The exercise: Write out the stretch of the listing below word for word, from the line containing "Screen dimensions: 1456x819" through the last line of the listing, with both ends included. Leave out the pictures.

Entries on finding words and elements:

● ● ● ● ● ● ●

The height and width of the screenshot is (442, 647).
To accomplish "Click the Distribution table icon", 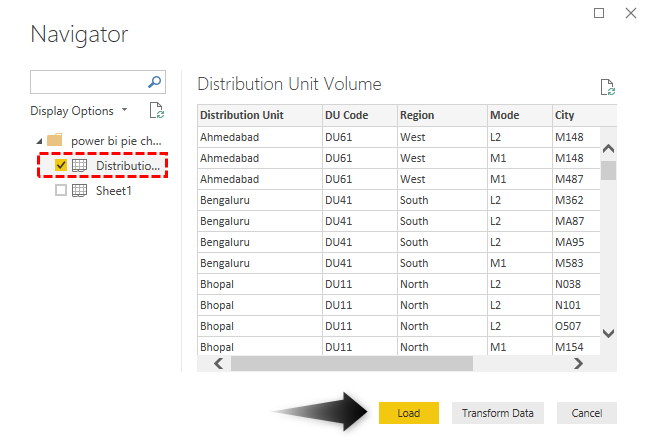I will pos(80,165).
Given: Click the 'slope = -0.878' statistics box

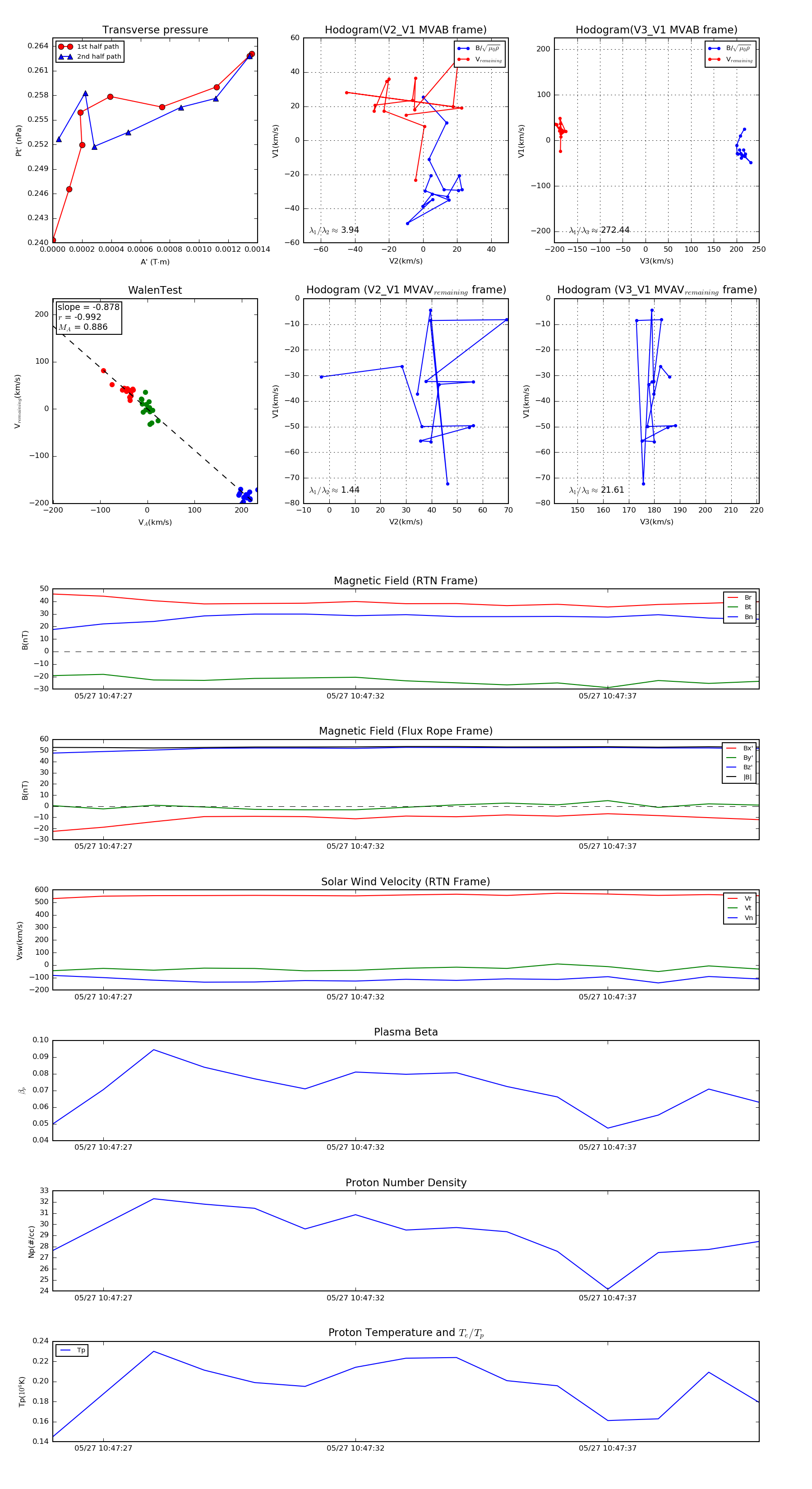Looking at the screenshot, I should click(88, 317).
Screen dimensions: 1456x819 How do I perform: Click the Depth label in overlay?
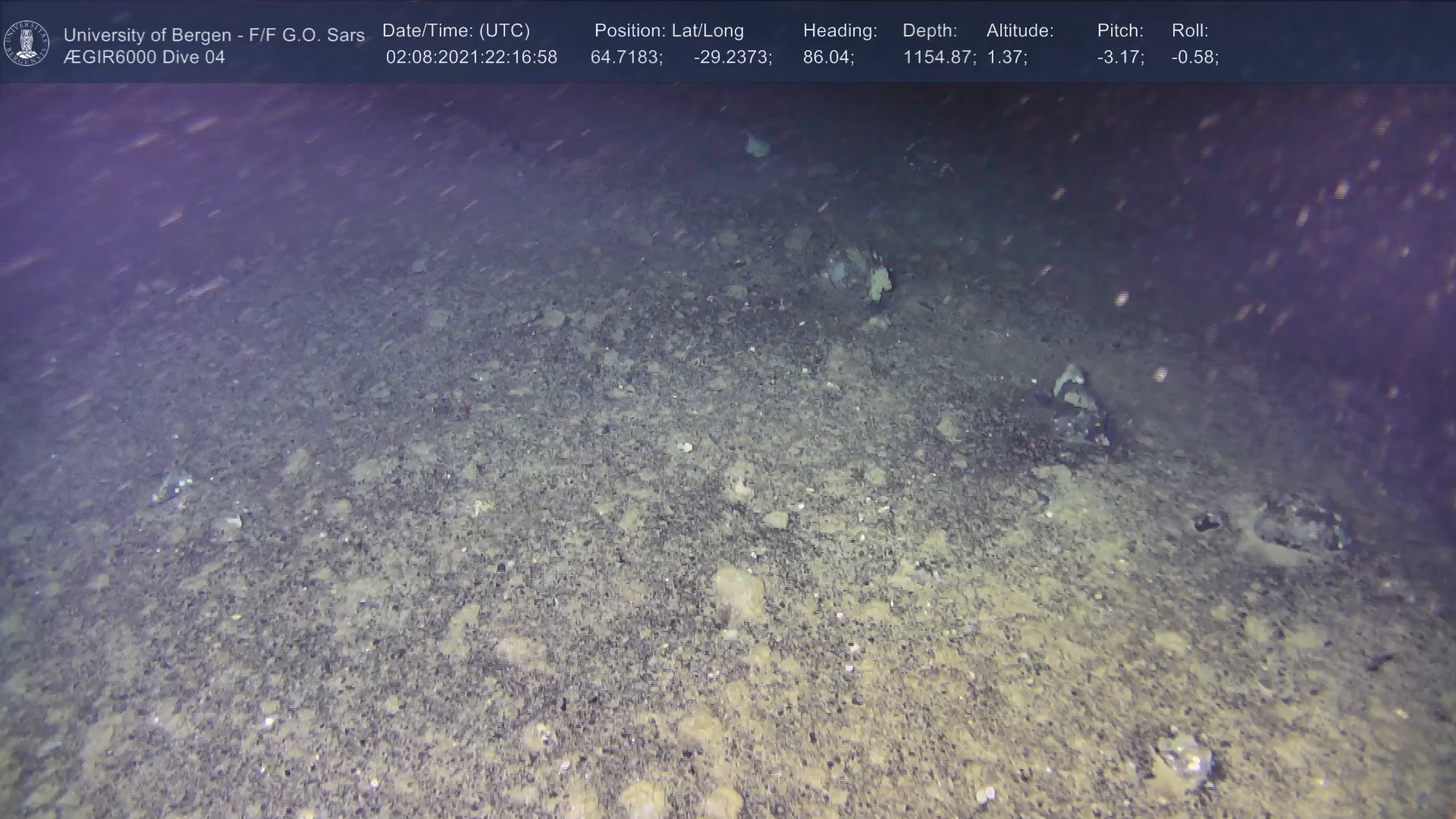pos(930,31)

● ● ● ● ● ● ●

Output for this task:
Screen dimensions: 1456x819 How do I perform: Click the Depth label in overlay?
pos(930,31)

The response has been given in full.